What to do:
1. In the article on the childhood prayer, rewrite the paragraph that begins "As children, Catholics are taught" in a shorter form that keeps its main facts.
2. Rename "guardian" as "protector" throughout the part of the article on the childhood prayer starting with "By Nicole Gregory" and going on through "rule and guide.", and write that part out again.
Selected extract START
By Nicole Gregory     4/12/2021

Catholics might remember this prayer from childhood:  

Angel of God, my guardian dear, 

to whom God’s love commits me here, 

ever this day be at my side, 

to light and guard, to rule and guide. 


As children, Catholics are taught that each of us has a personal guardian angel who provides protection, comfort and guidance. But as adults, many Catholics forget all about their guardian angels when facing the big and small struggles of life. And that is a loss, says Marilyn Santos, associate director of the Secretariat of Evangelization and Catechesis at the United States Conference of Catholic Bishops in Washington, DC. “They’re missing an opportunity of the incredible gift that God created for all of us,” she says.  

A guardian angel’s purpose is specific. “A guardian angel is a supernatural being that God created solely to be an assistant to his daughters and sons while we’re on Earth,” Santos explains.
Selected extract END
Data provided START
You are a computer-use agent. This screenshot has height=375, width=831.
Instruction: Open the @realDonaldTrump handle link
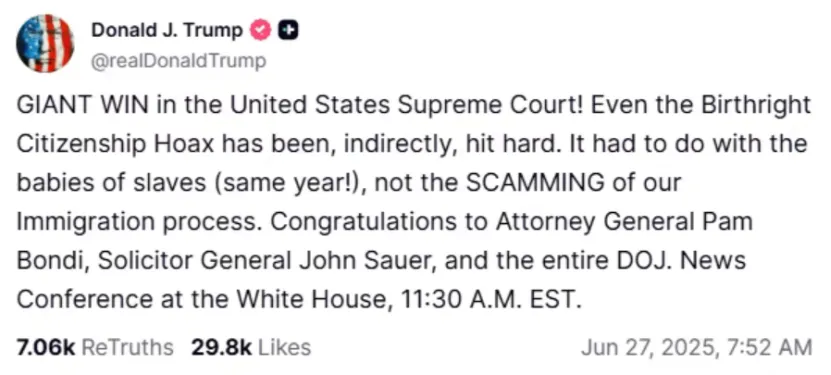pyautogui.click(x=179, y=61)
Data provided END
Results for the exercise:
1. Catholics learn as children that each person has a guardian angel who gives protection, comfort and guidance, but many forget about these angels as adults facing life's struggles. Marilyn Santos, associate director of the Secretariat of Evangelization and Catechesis at the United States Conference of Catholic Bishops in Washington, DC, calls this a loss: such Catholics are missing "the incredible gift that God created for all of us."

2.
By Nicole Gregory     4/12/2021

Catholics might remember this prayer from childhood:  

Angel of God, my protector dear, 

to whom God’s love commits me here, 

ever this day be at my side, 

to light and guard, to rule and guide.